Mais il faut faire vite, on n’aime plus presser les oranges. Les mains collent ensuite, on s’en met de partout et puis zut, il y a les pépins ! Vite... ouvrons un jus d'orange en boite. C’est fait dans l'instant ! Aussitôt on a “les bienfaits des fruits nécessaires à notre vitalité et à notre bien-être” comme le dit encore la publicité. Le goût est un peu moins bon, mais c’est tellement plus simple. Et on garantit même les 60 milligrammes de vitamines pour un verre de 2dl, soit “l’AJR”, comme indiqué, bien qu’on ne sache pas toujours quel est l’apport journalier recommandé.
Pourtant quel geste horrible pour... notre environnement, mais pas seulement. Pour comprendre, mettons-nous en position de consommateur averti, c’est-à-dire ne consommons plus sans nous poser quelques questions. Non ! En matière de nourriture, il n’y a pas que la question du prix... D'où provient ce jus d'orange proposé en pack ? Où ont été cultivées les oranges et comment ? Par qui ? Comment ce jus a-t-il été fabriqué ? Comment est-il arrivé jusque chez moi ?.. A-t-il été transformé ? Bref, qu’est ce qui se joue dans cette boite derrière son “look” fait pour vendre ?..
Quelques petites investigations sur Internet sont éclairantes. Les oranges sont principalement ”élevées” dans d'immenses plantations au Brésil et au Mexique. Passons ici sur les terribles problèmes terriens de déforestation ou de privation de terre pour les Indiens du coin. Questions pas secondaires, mais déjà un peu connues, peut-être pas assez. Passons également sur les problèmes entraînés par toute monoculture. Ils ne sont pas non plus négligeable pour stériliser à terme les terres et dévaster la biodiversité.

○ ○ ○ ○ ○ ○ ○

- EXERCICE PROPOSÉ 1 -
Dans quels pays le texte situe-t-il principalement les plantations d'oranges ?
- EXERCICE PROPOSÉ 2 -
Indiquez si chacune des affirmations suivantes correspond au texte, par oui ou par non, en citant les mots décisifs :
(a) Le jus en boîte garantit 60 milligrammes de vitamines pour un verre de 2 dl.
(b) Le jus en boîte a meilleur goût que les oranges pressées.
(c) Le texte traite en détail des problèmes de déforestation.

- ENREGISTREMENTS -
○ ○ ○ ○ ○ ○ ○

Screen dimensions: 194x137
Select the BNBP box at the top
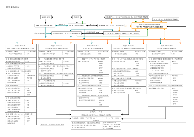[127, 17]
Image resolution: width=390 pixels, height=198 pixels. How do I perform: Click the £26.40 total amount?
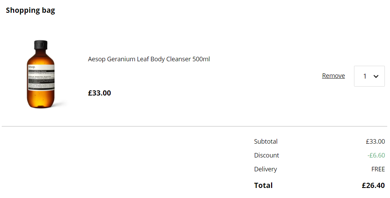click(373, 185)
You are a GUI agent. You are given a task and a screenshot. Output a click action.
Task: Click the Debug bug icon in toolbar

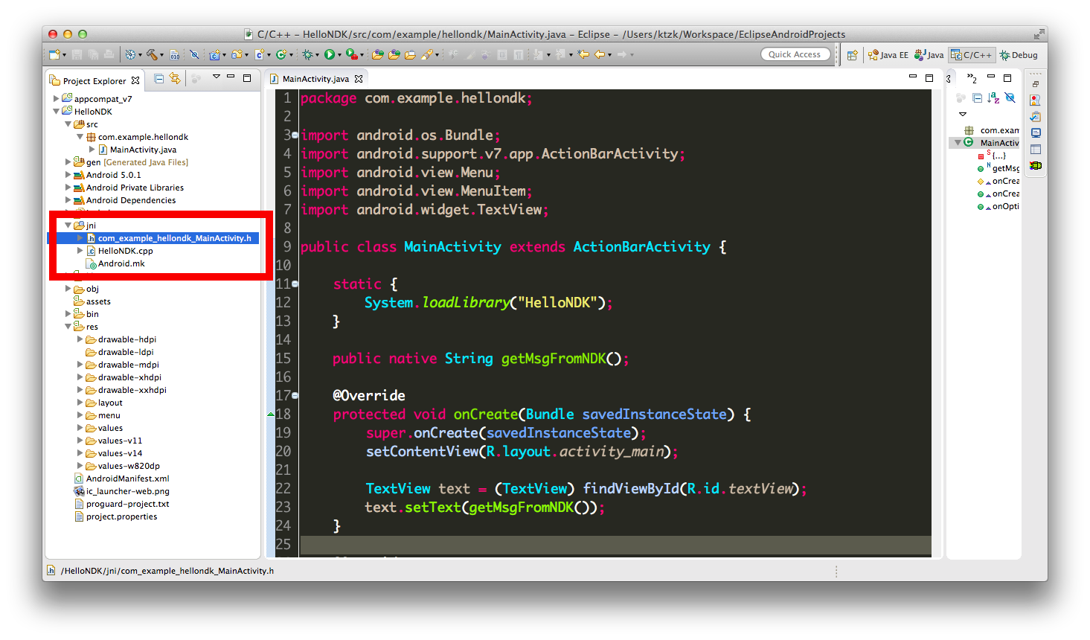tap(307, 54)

○ ○ ○ ○ ○ ○ ○

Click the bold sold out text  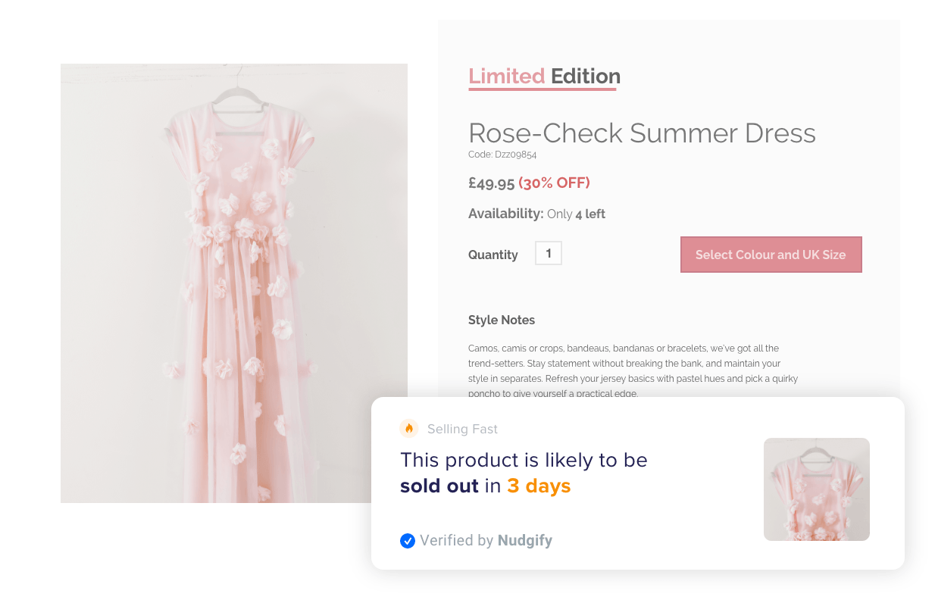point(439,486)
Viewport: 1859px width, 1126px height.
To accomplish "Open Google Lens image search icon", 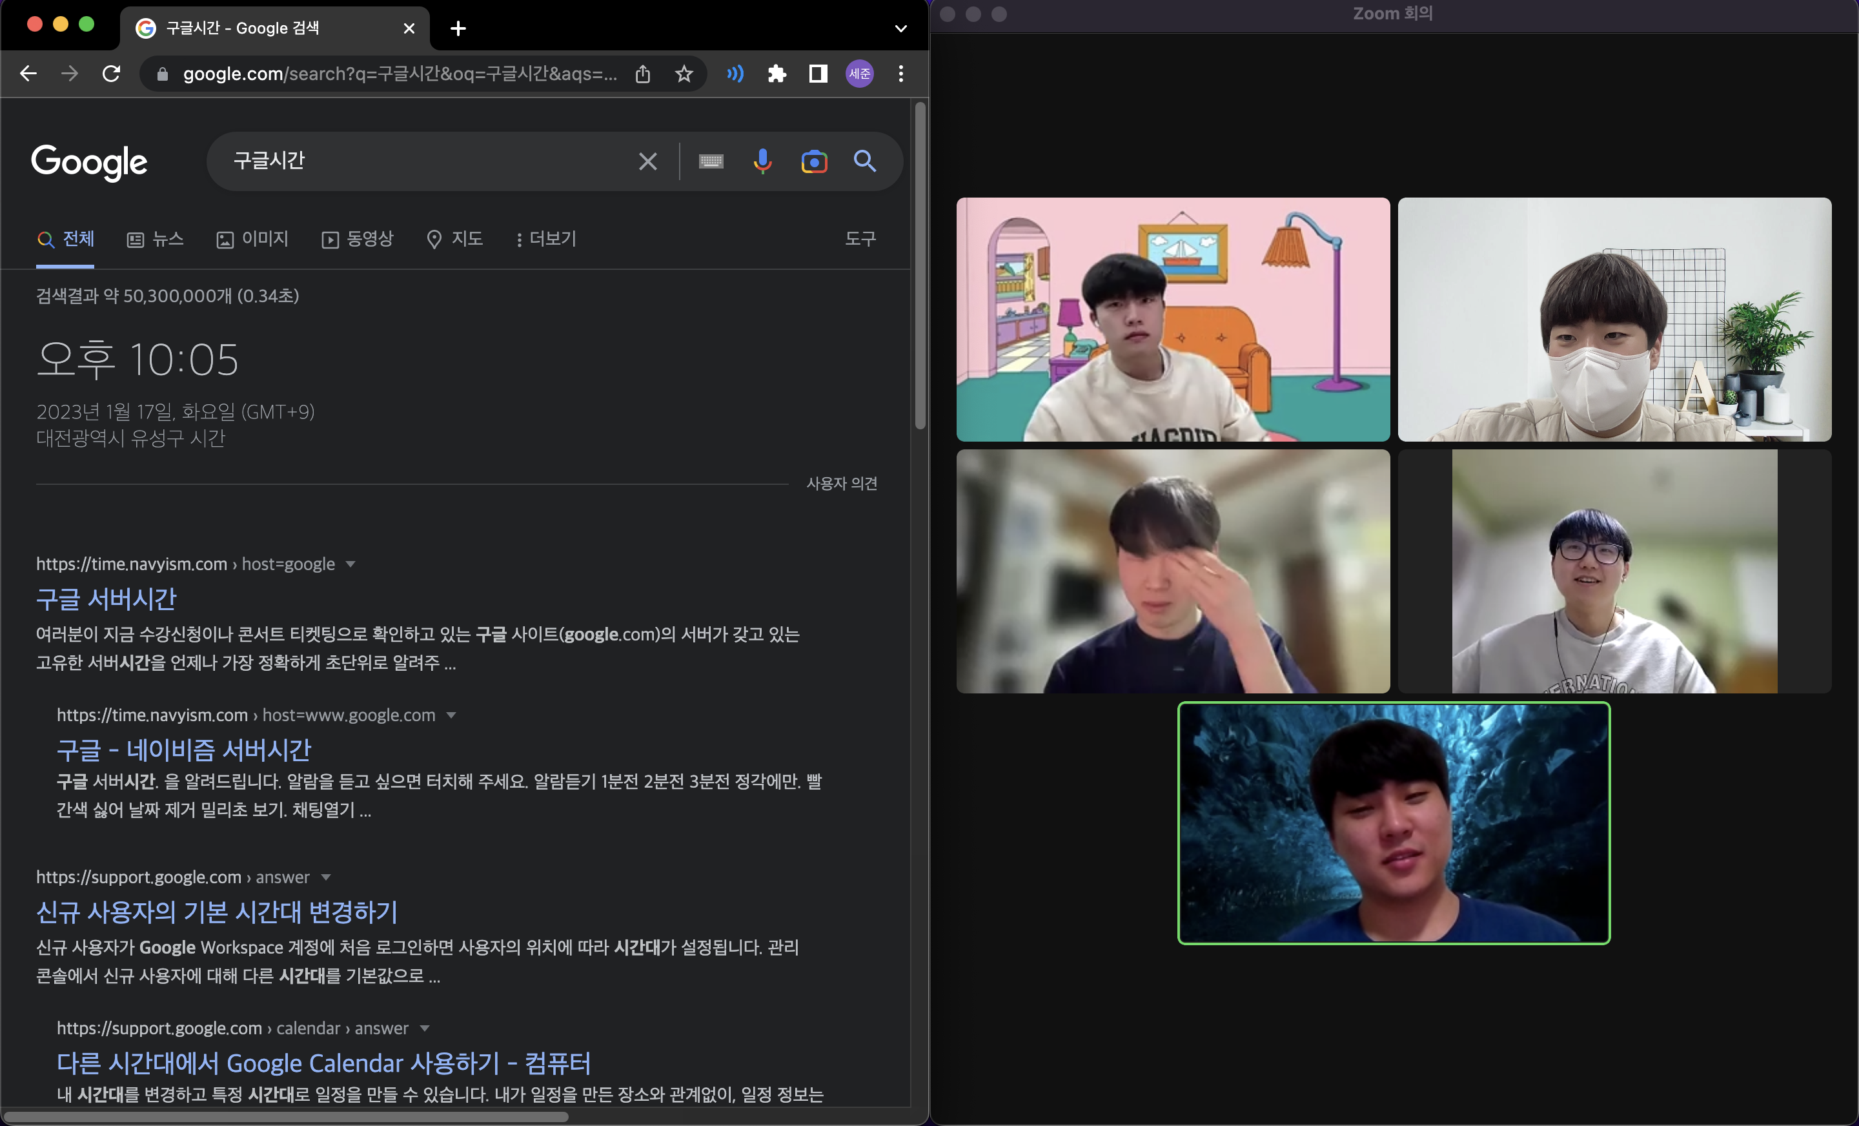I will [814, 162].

○ ○ ○ ○ ○ ○ ○

- RÉPONSE ATTENDUE 1 -
Au Brésil et au Mexique.

- RÉPONSE ATTENDUE 2 -
(a) Oui : « on garantit même les 60 milligrammes de vitamines pour un verre de 2dl ».
(b) Non : « Le goût est un peu moins bon ».
(c) Non : « Passons ici sur les terribles problèmes terriens de déforestation ».